> MATERIAL FOR THE TASK
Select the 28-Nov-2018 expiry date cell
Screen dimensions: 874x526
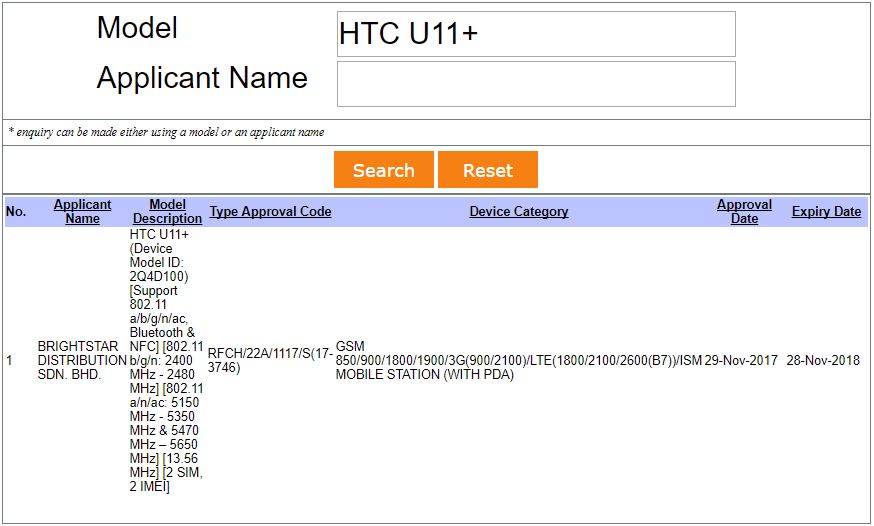pos(823,360)
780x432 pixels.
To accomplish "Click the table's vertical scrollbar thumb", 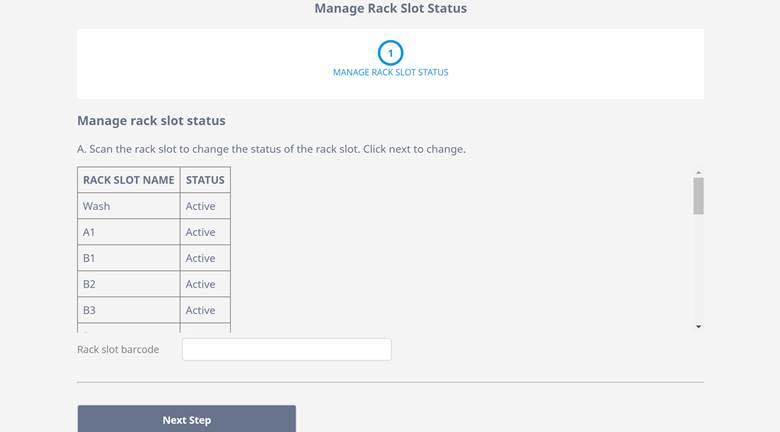I will 698,195.
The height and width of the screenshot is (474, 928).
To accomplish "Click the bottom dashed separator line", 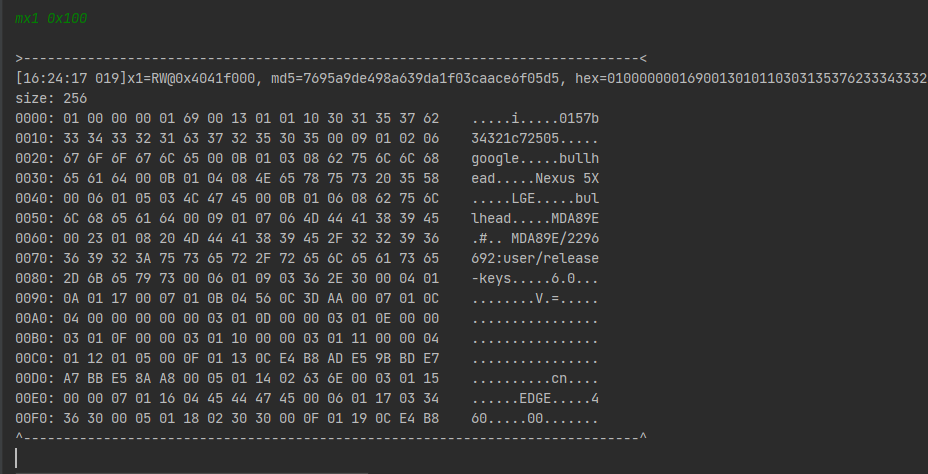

> INSTRUCTIONS FOR THE TASK
From the line containing "The height and" through the end of the entries, change "separator" to "divider" and leave everything else as it is. Give only those lines, and leave out the pictures.

> ANSWER
The height and width of the screenshot is (474, 928).
To accomplish "Click the bottom dashed divider line", 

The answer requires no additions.